Spring 2018 eNewsletter

Director’s Corner: A Message from CIGLR’S Director, Dr. Bradley Cardinale

Dear Friends and Colleagues,

This week, CIGLR welcomed its annual cohort of Great Lakes Summer Fellows. The Summer Fellows program, which has been ongoing for almost 20-years, places promising undergraduate (junior or senior) and graduate students with both academic and federal research mentors. Students work on Great Lakes research projects and undergo a career training program that equips them with the knowledge and skills to be the next generation of Great Lakes scientists.

As we welcomed nine enthusiastic new fellows, I couldn’t help but reflect on my first research experience in the Great Lakes. That experience came after I loaded my pick-up truck with all of my belongings, and drove from Arizona where I was born and raised, to Michigan State University where I began my master’s student project working on Great Lakes coastal wetland restoration.

I remember one of my first days spent sampling in the wetlands.
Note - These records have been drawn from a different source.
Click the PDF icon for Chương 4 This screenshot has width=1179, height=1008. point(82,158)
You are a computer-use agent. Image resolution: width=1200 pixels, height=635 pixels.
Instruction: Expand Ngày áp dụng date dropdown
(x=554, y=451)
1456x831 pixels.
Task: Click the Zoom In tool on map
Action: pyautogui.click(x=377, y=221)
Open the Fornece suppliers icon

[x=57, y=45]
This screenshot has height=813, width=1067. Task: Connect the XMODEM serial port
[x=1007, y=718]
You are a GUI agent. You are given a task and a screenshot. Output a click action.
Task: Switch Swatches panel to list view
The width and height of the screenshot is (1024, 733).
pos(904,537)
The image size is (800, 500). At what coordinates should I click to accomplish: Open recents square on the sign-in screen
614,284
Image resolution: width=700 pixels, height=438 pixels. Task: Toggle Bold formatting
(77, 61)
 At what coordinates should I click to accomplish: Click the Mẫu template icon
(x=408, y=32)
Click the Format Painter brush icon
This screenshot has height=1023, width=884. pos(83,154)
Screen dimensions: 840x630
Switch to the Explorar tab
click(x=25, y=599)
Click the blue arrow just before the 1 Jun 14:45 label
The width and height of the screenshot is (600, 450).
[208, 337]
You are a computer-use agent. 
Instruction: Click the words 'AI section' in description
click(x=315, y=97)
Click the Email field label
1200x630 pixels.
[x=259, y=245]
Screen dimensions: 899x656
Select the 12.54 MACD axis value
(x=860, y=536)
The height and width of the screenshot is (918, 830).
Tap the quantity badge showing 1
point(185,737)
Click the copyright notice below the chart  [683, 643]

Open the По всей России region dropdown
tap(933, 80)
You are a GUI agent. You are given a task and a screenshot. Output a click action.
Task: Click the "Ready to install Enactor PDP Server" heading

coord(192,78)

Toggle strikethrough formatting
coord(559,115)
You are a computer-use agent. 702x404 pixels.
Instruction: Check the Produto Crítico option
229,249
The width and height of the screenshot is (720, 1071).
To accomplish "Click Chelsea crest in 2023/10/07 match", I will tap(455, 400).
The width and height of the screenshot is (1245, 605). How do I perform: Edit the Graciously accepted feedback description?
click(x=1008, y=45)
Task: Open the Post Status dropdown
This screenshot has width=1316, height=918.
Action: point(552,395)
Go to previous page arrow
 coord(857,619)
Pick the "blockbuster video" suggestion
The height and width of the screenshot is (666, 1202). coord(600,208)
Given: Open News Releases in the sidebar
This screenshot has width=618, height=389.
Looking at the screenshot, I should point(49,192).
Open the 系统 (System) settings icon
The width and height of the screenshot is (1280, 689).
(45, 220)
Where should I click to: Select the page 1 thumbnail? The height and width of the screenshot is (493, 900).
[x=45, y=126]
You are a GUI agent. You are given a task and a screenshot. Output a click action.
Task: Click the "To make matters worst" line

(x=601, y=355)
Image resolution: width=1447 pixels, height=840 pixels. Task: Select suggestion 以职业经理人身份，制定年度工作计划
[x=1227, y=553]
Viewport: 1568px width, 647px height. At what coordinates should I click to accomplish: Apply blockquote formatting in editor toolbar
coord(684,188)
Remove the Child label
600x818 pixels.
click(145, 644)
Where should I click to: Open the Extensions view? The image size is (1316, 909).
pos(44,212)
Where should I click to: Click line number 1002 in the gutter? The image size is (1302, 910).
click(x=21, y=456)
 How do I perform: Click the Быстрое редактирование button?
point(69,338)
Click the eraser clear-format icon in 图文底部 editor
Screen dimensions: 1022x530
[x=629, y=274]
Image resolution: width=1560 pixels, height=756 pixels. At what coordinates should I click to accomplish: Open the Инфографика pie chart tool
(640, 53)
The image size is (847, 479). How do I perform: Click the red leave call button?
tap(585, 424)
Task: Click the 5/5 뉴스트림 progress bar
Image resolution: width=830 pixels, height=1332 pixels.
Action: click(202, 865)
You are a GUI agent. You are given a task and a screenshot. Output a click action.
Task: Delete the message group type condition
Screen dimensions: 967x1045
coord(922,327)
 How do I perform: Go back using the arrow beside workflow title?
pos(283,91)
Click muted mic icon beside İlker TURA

It was blazing hot and the mosquitoes were vicious, so I was hurrying to wade out from the shore into waist-deep water where the cooler coastal breeze would help keep the mosquitoes at bay.

While I was making my way through the thick Scirpus vegetation to get to my invertebrate sampling locations, I came across a 5-foot log that was blocking my path. As I reached down to push the log out of my way, it submerged and darted away. As I stumbled backwards in surprise, water filling over the top of my waders, I had just enough wits to notice the snout of a longnose gar that was disappearing beneath the surface. It took a moment to realize I had just been duped by one of the largest, and coolest looking sit-and-wait predators in the Great Lakes.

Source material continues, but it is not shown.